# Supplied passage:

*****

[Routing] Roundabouts - why is a separate segment required?
Dave F
davefoxfac63 at btinternet.com
Wed Feb 14 17:21:13 UTC 2018
On 14/02/2018 16:46, Marcus Wolschon wrote:
>
> We often have roundabouts with dedicated lanes leading only to the
> (heavily trafficed) exit
> just off to the right. These are not part of the logical roundabout
> and the particular traffic rules regarding
> roundabouts do not apply. Yet they share nodes with the roundabout as
> you can freely switch lanes in that circle segment.
I think I understand what you're saying but for clarity could you
provide an example.
> Only if you calculate the angle in an euclidian XY-plane for each one
> and then sort them in clockwise
> or counterclockwise fassion.
The geometry is irrelevant. Entrances/exits can be determined because
they don't contain a junction=roundabout tag.
> Assuming you can find out what side of the road people drive on in
> this part of your route.
Any person writing a routing/navigation shouldn't be doing it if they
can't determine that. And anyway it's irrelevant to my point - it's the
same in either direction.
> Something that can be avoided altogether with oneway segments making
> up the roundabout.
All ways with junction=roundabout are one way.
>
>>
>> DaveF.
>>
>>>
>>> Phil (trigpoint)
>>>
>>> On 14 February 2018 15:38:01 GMT+00:00, Dave F
>>> <davefoxfac63 at btinternet.com> wrote:
>>>
>>> To be doubly clear, this is an example of a road entering a roundabout &
>>> sharing a node with it:
>>>
>>> https://www.openstreetmap.org/node/19091900
>>>
>
> A nice example of 2 shared nodes making up 1 exit.
>
>
>>> Dave F.
>>>
>>> On 14/02/2018 15:21, Dave F wrote:
>>>
>>> On 14/02/2018 15:02, Marcus Wolschon wrote:
>>>
>>> What you describe is a mini-roundabout.
>>>
>>> No it wasn't. It was perfectly clear as I posted the
>>> 'junction=roundabout ' page. Much of the following is
>>> incoherent to me. The rest is irrelevant to my point.
>>>
>
> Irrelevant to your point but not to mine.
>
> The purpose of this map is much more then just routing for motorized
> vehicles.

*****

# Record extracts:
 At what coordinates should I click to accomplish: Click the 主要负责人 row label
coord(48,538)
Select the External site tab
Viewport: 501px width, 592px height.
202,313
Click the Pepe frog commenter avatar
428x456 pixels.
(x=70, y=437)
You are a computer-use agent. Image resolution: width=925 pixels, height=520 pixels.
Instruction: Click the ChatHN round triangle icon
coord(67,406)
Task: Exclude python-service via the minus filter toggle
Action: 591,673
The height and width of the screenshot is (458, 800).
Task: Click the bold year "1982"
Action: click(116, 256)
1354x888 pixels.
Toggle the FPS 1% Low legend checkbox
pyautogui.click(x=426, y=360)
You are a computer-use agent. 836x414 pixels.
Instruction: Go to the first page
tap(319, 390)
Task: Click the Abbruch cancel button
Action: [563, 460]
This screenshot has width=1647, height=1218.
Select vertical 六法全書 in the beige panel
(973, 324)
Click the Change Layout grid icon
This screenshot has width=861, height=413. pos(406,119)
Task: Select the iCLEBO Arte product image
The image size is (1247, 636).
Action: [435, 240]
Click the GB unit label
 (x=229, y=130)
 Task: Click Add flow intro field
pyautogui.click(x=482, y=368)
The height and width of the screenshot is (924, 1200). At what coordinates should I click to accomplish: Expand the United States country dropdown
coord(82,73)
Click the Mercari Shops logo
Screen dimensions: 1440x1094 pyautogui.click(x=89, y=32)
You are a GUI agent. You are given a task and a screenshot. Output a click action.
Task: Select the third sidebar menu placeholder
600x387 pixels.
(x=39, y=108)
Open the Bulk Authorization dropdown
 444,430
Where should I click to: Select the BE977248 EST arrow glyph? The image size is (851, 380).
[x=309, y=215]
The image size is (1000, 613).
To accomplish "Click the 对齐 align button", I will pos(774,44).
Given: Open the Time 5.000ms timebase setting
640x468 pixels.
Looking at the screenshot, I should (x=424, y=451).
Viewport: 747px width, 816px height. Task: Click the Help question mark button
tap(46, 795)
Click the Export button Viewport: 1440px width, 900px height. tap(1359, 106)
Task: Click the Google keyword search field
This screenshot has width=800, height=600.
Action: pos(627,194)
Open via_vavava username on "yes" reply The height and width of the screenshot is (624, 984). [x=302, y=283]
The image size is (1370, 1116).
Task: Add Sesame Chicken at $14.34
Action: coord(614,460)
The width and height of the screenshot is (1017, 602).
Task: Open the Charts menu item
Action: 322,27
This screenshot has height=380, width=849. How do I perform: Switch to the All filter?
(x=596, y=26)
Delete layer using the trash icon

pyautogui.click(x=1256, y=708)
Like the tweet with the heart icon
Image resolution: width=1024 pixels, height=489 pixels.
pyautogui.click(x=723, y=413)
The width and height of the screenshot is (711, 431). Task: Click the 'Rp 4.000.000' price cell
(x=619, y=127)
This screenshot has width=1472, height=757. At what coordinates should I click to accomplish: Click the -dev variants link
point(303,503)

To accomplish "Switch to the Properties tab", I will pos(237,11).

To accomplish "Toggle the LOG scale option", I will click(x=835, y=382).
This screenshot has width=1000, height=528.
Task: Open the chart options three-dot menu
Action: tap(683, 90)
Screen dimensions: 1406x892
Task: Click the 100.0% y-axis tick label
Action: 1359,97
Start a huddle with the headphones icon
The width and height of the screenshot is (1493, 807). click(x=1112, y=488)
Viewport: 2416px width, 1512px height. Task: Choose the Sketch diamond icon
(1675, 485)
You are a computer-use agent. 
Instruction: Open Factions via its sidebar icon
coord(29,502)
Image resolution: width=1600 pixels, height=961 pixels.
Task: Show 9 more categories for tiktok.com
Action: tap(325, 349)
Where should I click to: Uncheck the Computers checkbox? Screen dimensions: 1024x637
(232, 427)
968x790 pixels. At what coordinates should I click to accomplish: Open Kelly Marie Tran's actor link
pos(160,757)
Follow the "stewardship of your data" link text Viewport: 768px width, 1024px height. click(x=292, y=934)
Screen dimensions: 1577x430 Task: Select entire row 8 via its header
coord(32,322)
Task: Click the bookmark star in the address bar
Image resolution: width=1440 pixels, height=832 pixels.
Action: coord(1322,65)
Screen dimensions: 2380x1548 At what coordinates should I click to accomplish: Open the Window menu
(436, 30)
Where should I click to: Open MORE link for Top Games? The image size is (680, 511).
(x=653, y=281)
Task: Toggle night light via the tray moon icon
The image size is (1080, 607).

*****

# Goal 1:
Return the stretch of the roundabout discussion from "The geometry is" through "in either direction.".
# Goal 2:
Render this sentence from the roundabout discussion in Spanish: "All ways with junction=roundabout are one way."
Work only from the roundabout discussion.

# Solution 1:
The geometry is irrelevant. Entrances/exits can be determined because
they don't contain a junction=roundabout tag.
> Assuming you can find out what side of the road people drive on in
> this part of your route.
Any person writing a routing/navigation shouldn't be doing it if they
can't determine that. And anyway it's irrelevant to my point - it's the
same in either direction.

# Solution 2:
Todas las vías con junction=roundabout son de sentido único.